_Extracted text_
October 31, 2008  By Ken Pole

It’s fair to say that the industry is abuzz over the appointment of Fred Jones as President and Chief Executive Officer of the Helicopter Association of Canada.

HAC’s New President and CEO

It’s fair to say that the industry is abuzz over the appointment of Fred Jones as President and Chief Executive Officer of the Helicopter Association of Canada. It also could be said that even though he began his professional life as a lawyer, Jones’ overriding passion is flying, an interest seeded by his bomber pilot father. Even his hobby, backyard beekeeping, could be seen as part of that passion despite the aerodynamic differences between helicopters and bees.

During a lengthy conversation over morning coffee in the sun-splashed living room of his rural Ottawa Valley home, looking out toward his two beehives, Jones demurred at the apian-rotary connection. “Fifty thousand angry bees can be very relaxing after some of the days I have in the office,” he chuckled, explaining that it's a hobby that fits nicely into his professional and family lifestyles.

For each of the last few years, Jones has flown Bell 206 LongRangers for Helicopter Transport Services Canada, operated by industry veteran Luc Pilon out of Carp Airport just west of Ottawa.
(Photo by Alain G. Dagenais)

“Bees are maligned insects; they work from dawn to dusk for nothing” and don’t seem to mind too much when someone steals their food. Jones harvests 200-350 pounds of honey annually.” As long as you don't do something really crazy, like dropping one of the boxes on the ground, they just go on about their business.”


Away from home, Jones is all about business too, having put in nearly two decades in Ottawa at Transport Canada, the Air Transport Association of Canada (ATAC) and the Canadian Airports Council (CAC) before moving to the HAC at the beginning of September. Throughout it all, however, he has maintained his licences, taking leave most summers to fly commercially – an initiative he feels gives him credibility in the aviation industry overall while indulging his passion.

“My father flew Lancasters in World War II and so when I expressed an interest in learning to fly he was very supportive,” Jones recounted. “Although he held a commercial licence after the war, he only flew recreationally when I was growing up.” Jones eventually took instruction at the London Flying Club and got his private fixed-wing licence in 1976 before going on to get night, float, instrument and air transport pilot licences.

After high school, he took an undergraduate degree at the University of Western Ontario and then decided to go to law school at the University of Ottawa. But when he finished law school, he opted not to article and seek admission to the Ontario Bar. “A conventional practice of law wasn't for me; aviation was really my passion.”

Although he had managed to fly fixed-wing throughout school, he had always harboured a desire to fly helicopters too, but was rejected when he applied to get into the highly-rated program at Canadore College in North Bay, Ont.

“I think they were concerned about why someone who’d already been to university for six years would be interested in flying helicopters,” he said. “I can understand that: they were looking at somebody who would do the course and possibly never have any involvement in the helicopter industry again. Also, I think their funding was dependent on graduates finding work in the industry and they had stated that living and working experience in the helicopter industry, and in a remote environment, was one of their criteria.”

During his years with Transport Canada, ATAC and the CAC, Jones kept his hand in flying by taking leave most summers to fly commercially, including a season with Niagara Helicopters.

_Stated problem A_
Rewrite the part of the article about Fred Jones that opens with the words containing "During a lengthy" and closes with "west of Ottawa.", changing "morning coffee" to "afternoon tea".
_Stated problem B_
Decide whether each statement agrees with the article about Fred Jones, answering yes or no and quoting the deciding words: (i) Jones obtained his private fixed-wing licence in 1976. (ii) Jones was admitted to the Ontario Bar after law school. (iii) Canadore College accepted Jones into its helicopter program.
The entries after this point are separate material, unconnected to the article about Fred Jones.

_Recorded information_
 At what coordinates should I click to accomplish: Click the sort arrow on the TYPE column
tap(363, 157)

==

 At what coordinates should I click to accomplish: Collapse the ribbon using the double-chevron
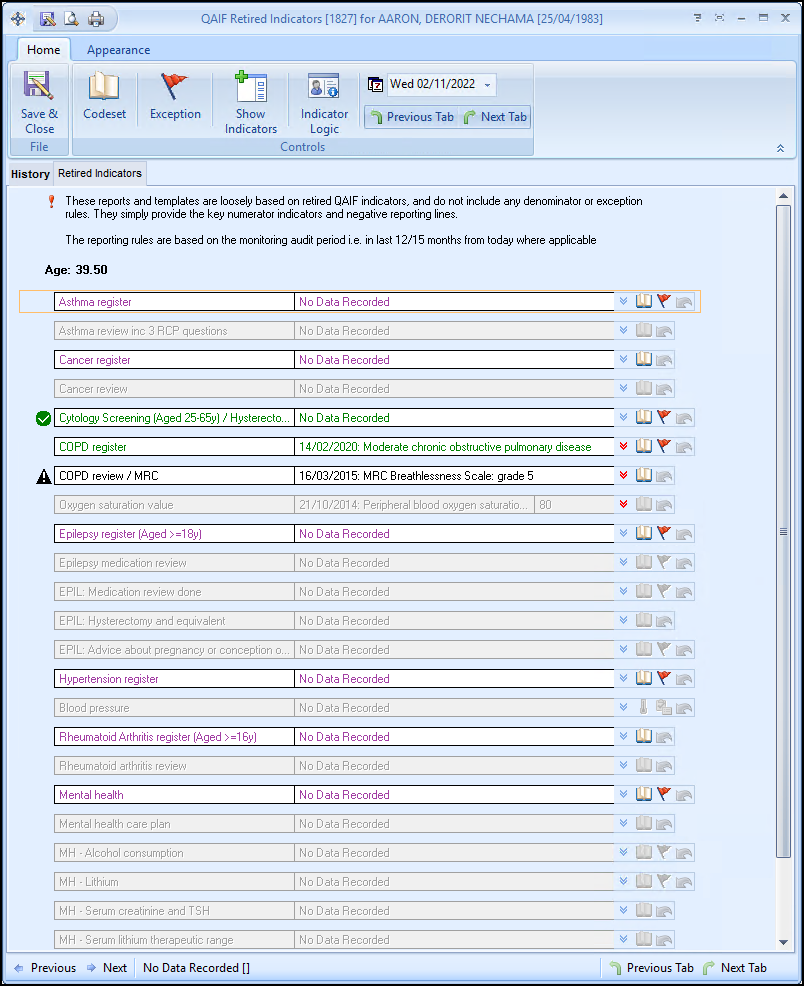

_Worked solution A_
During a lengthy conversation over afternoon tea in the sun-splashed living room of his rural Ottawa Valley home, looking out toward his two beehives, Jones demurred at the apian-rotary connection. “Fifty thousand angry bees can be very relaxing after some of the days I have in the office,” he chuckled, explaining that it's a hobby that fits nicely into his professional and family lifestyles.

For each of the last few years, Jones has flown Bell 206 LongRangers for Helicopter Transport Services Canada, operated by industry veteran Luc Pilon out of Carp Airport just west of Ottawa.

_Worked solution B_
(i) Yes: "got his private fixed-wing licence in 1976"
(ii) No: "he opted not to article and seek admission to the Ontario Bar"
(iii) No: "was rejected when he applied to get into the highly-rated program at Canadore College in North Bay, Ont."